DATASET CONTENT |
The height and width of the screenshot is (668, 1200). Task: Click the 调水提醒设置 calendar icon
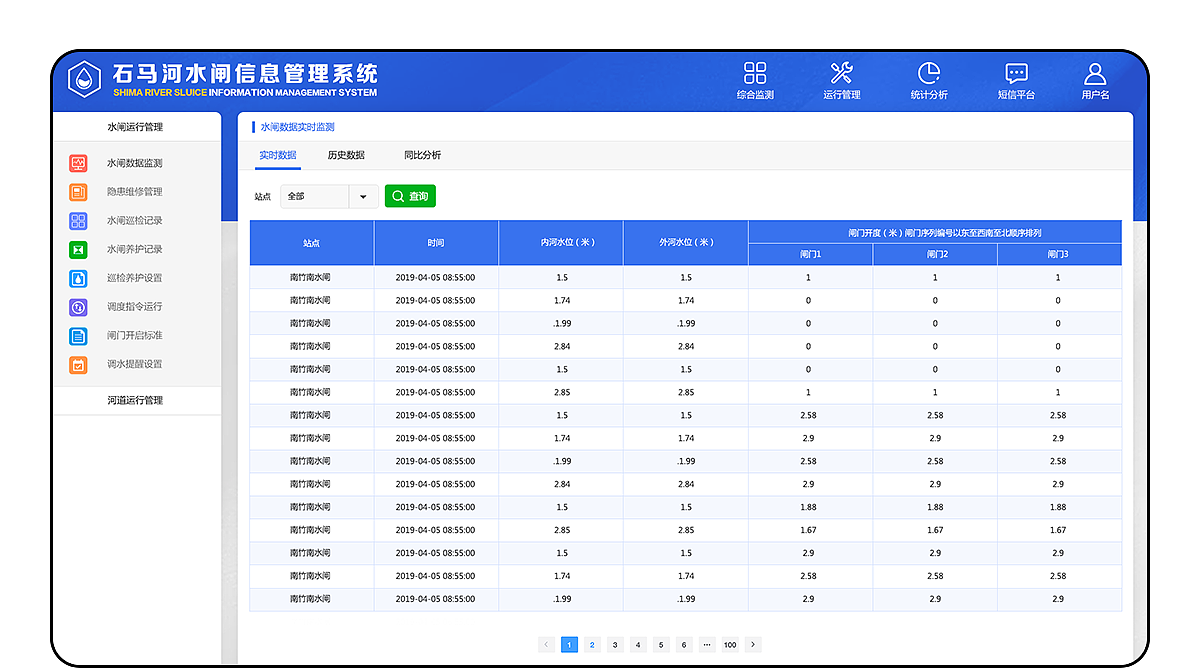[x=78, y=365]
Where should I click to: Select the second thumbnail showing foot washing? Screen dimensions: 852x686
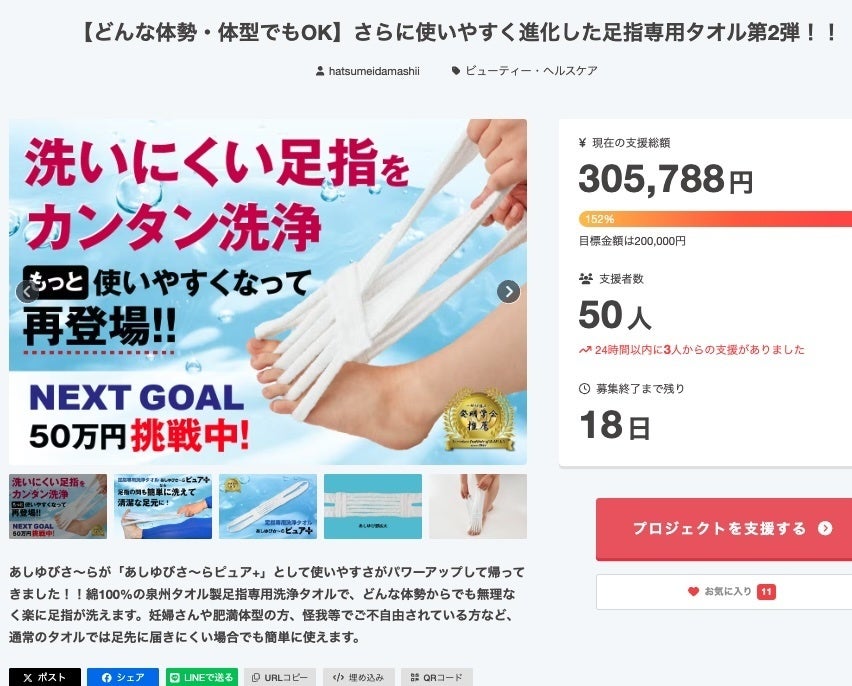(163, 506)

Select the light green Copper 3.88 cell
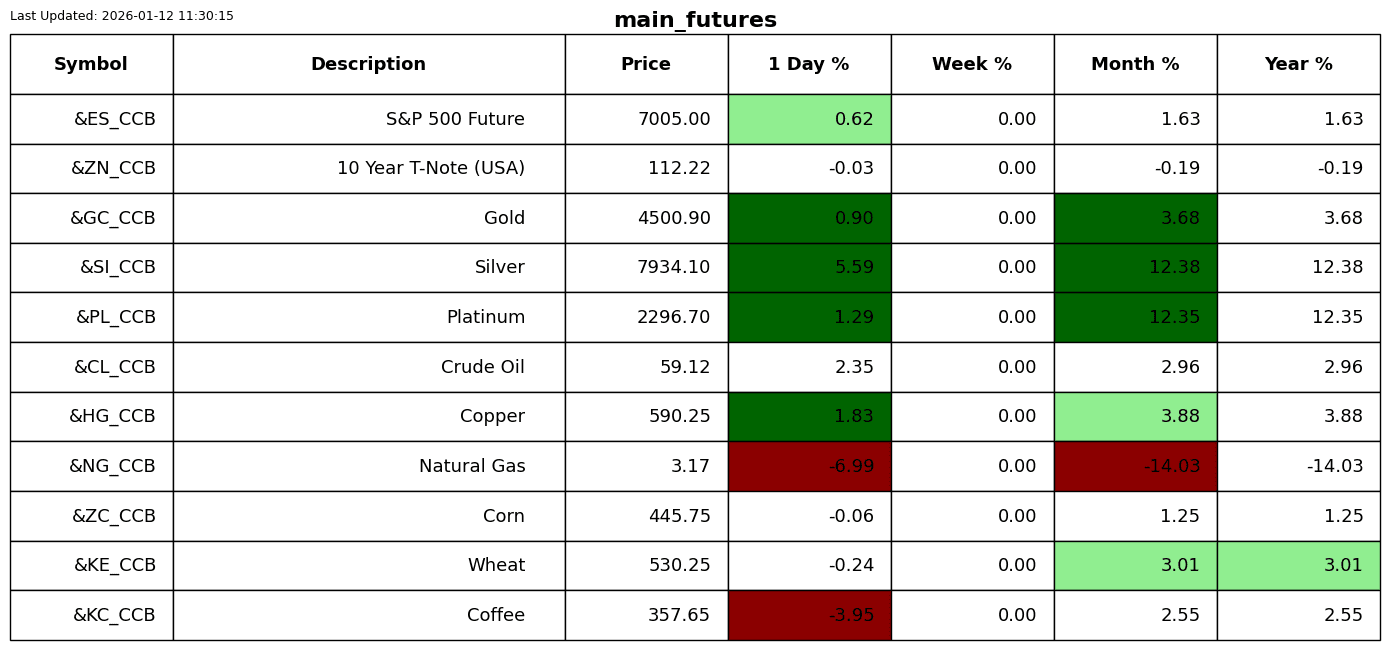coord(1135,417)
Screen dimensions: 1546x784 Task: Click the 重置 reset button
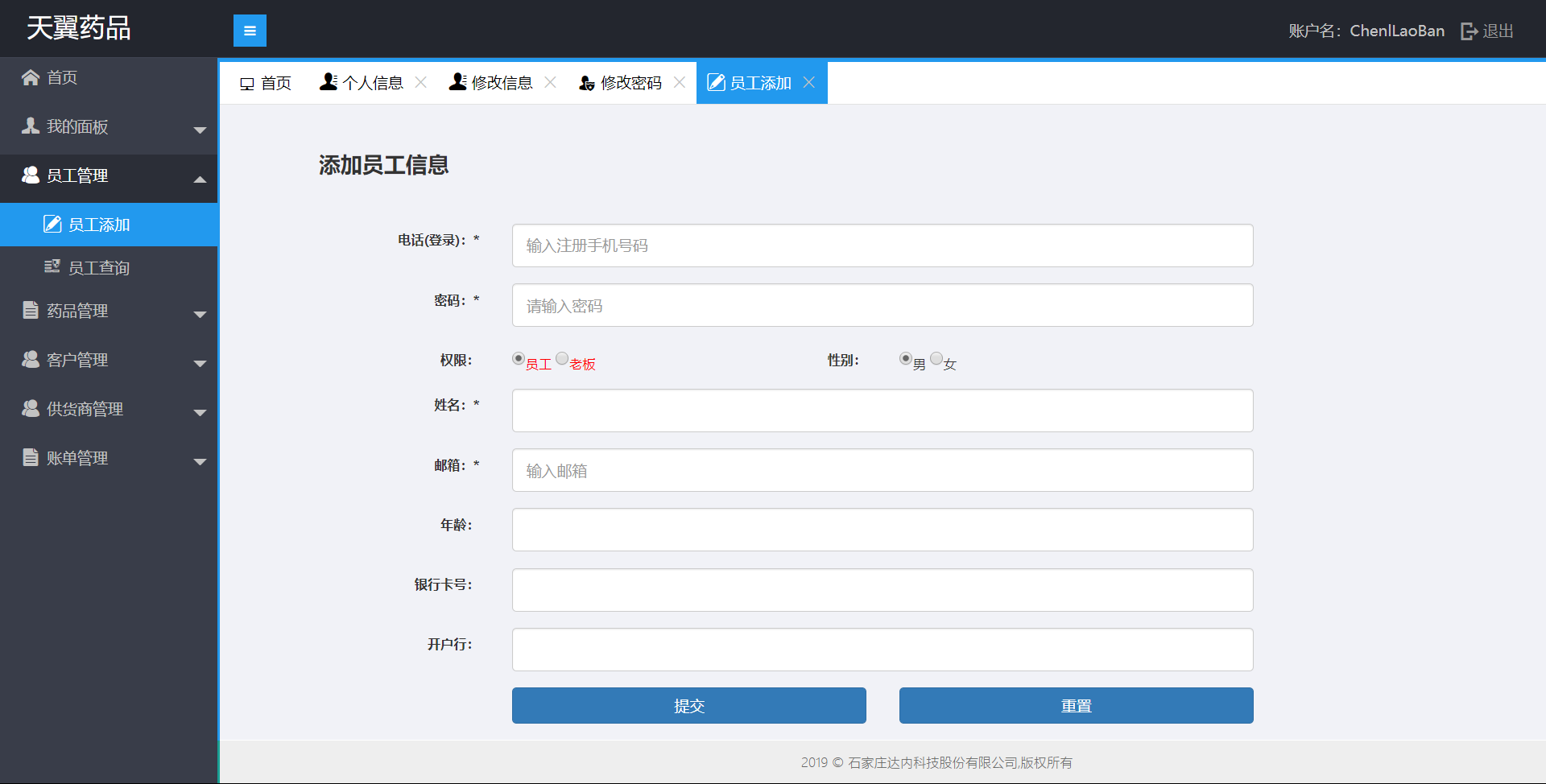1076,706
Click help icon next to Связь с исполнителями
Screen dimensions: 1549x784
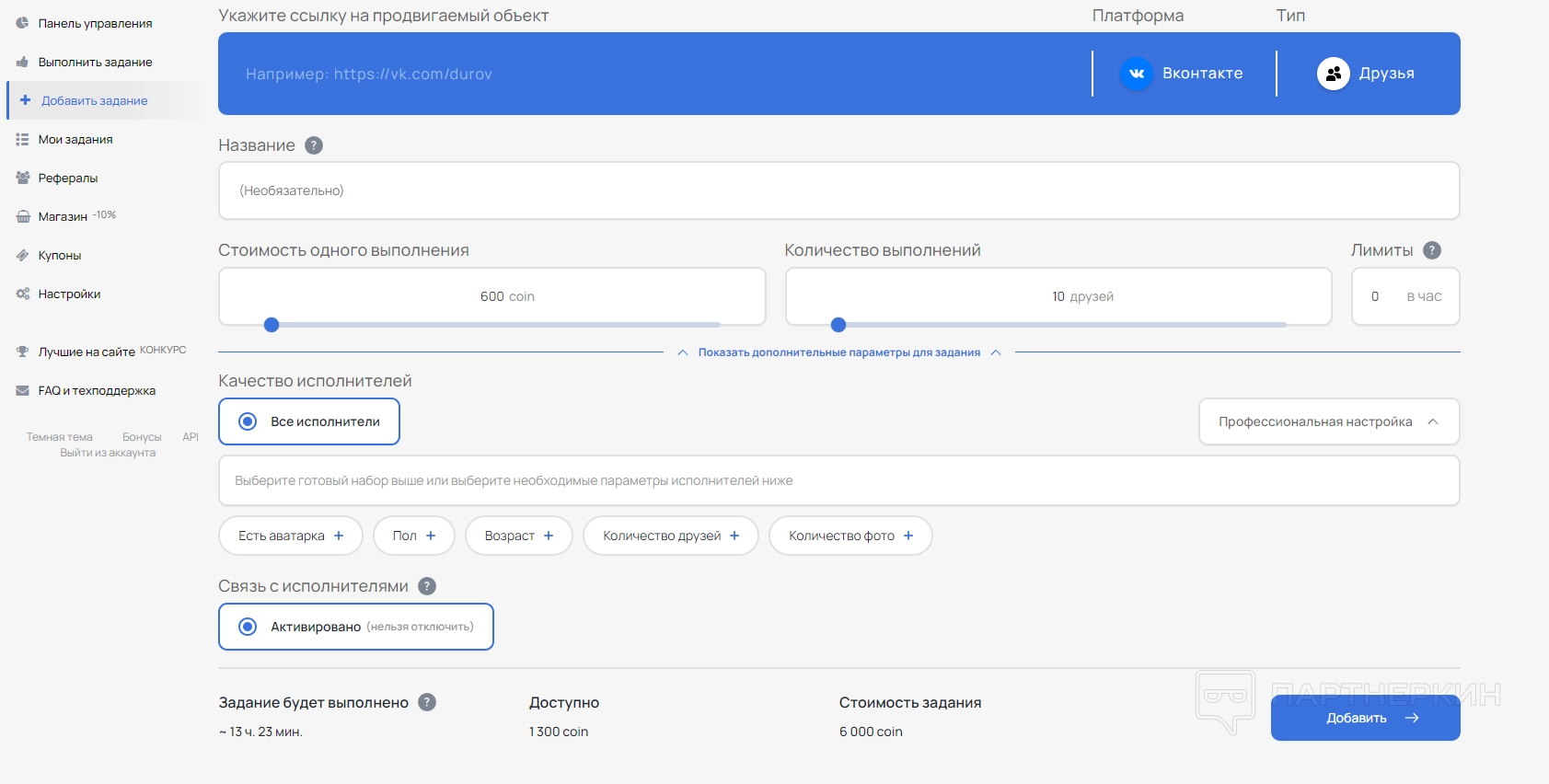tap(427, 586)
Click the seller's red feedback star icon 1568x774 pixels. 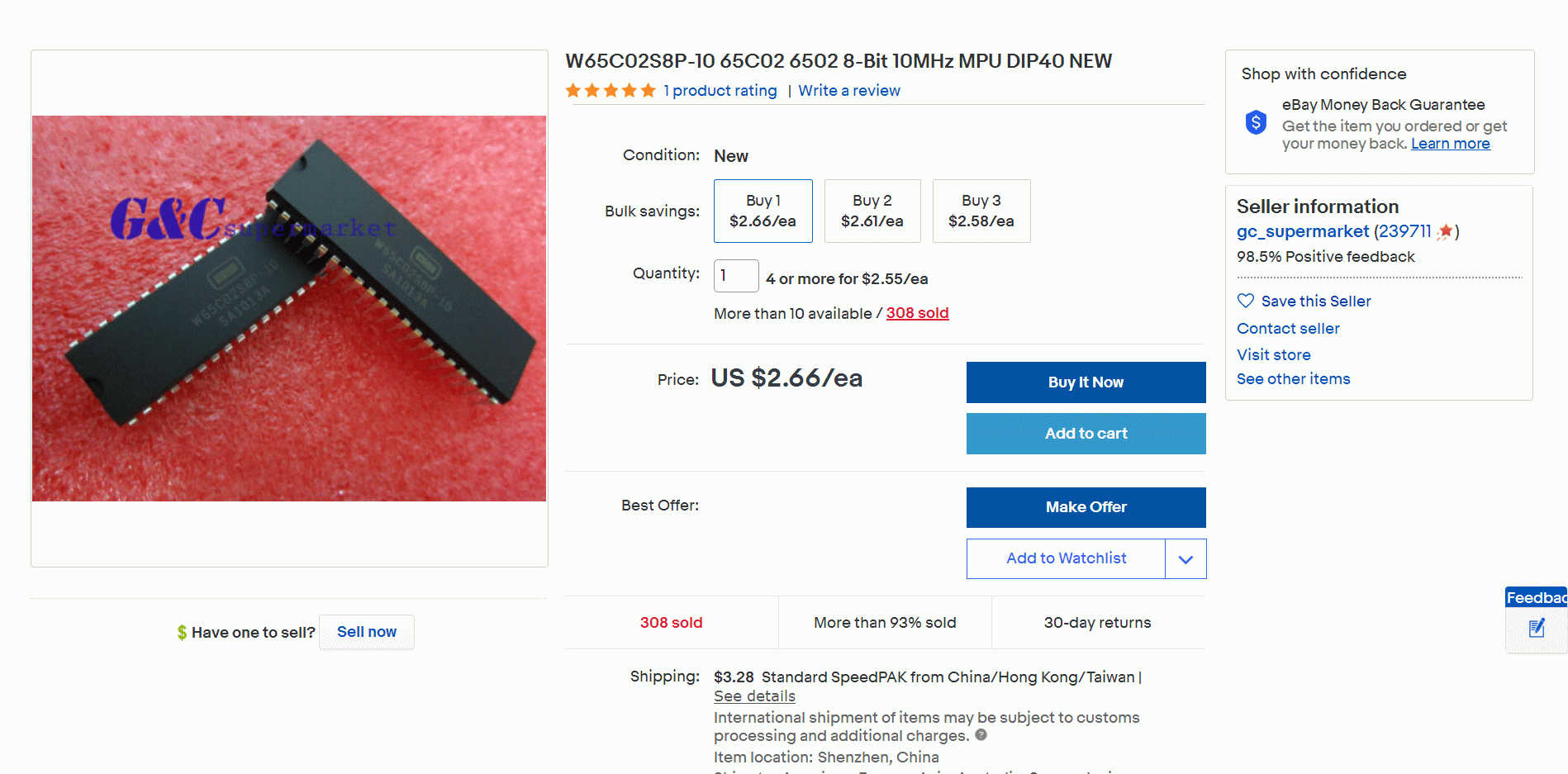[x=1445, y=232]
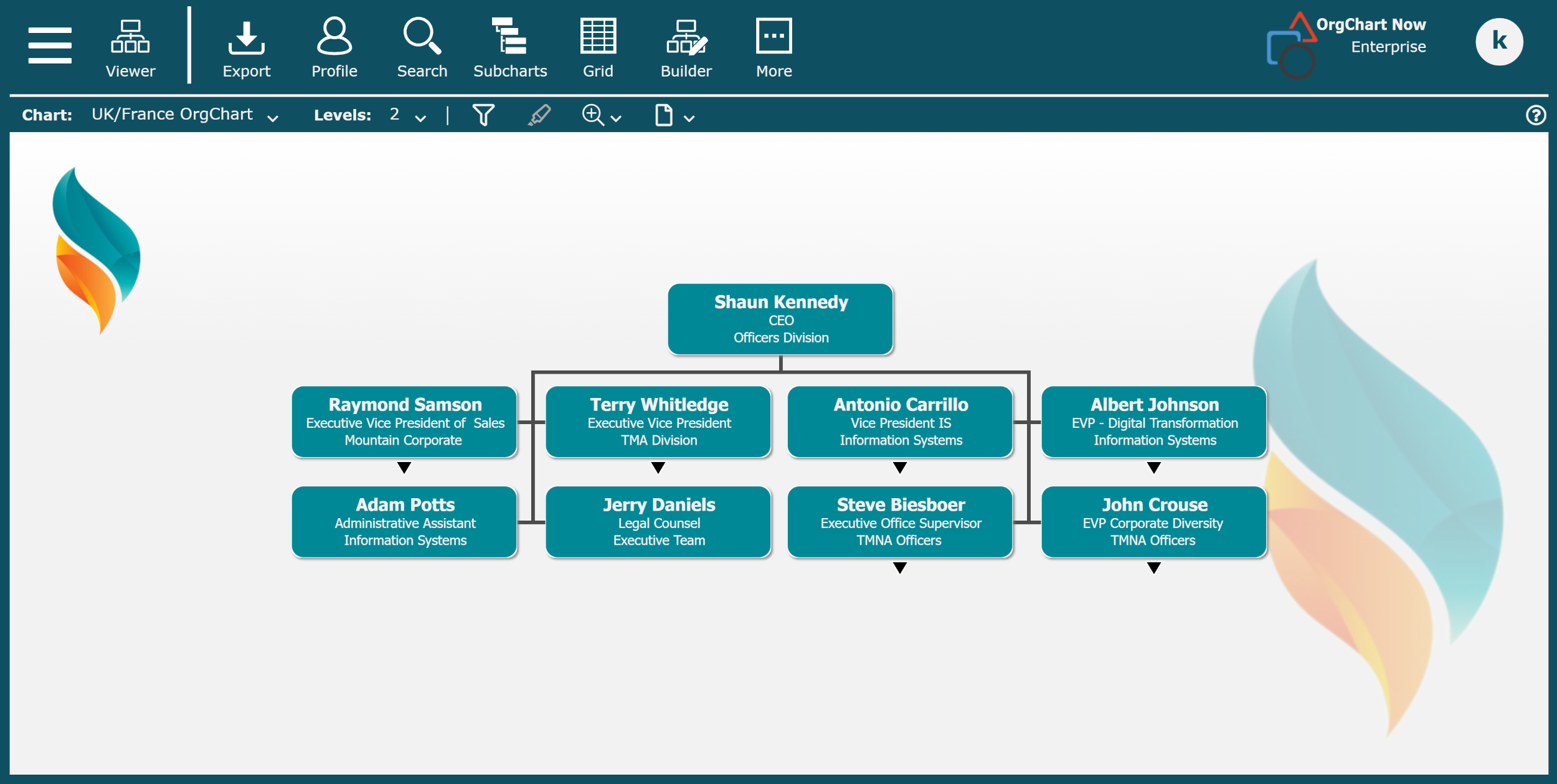Viewport: 1557px width, 784px height.
Task: Toggle the pencil edit mode
Action: [x=540, y=114]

WHAT YOU NEED TO DO | Look above for the line with "Where should I" and copy exactly from it through the line with "Click help icon next to Связь с исполнителями", both included. Omit the pictures.

OUTPUT |
Where should I click to: Select the second thumbnail showing foot washing? Screen dimensions: 852x686
(163, 506)

Select the light green Copper 3.88 cell
coord(1135,417)
Screen dimensions: 1546x784 Task: Click the 重置 reset button
1076,706
Click help icon next to Связь с исполнителями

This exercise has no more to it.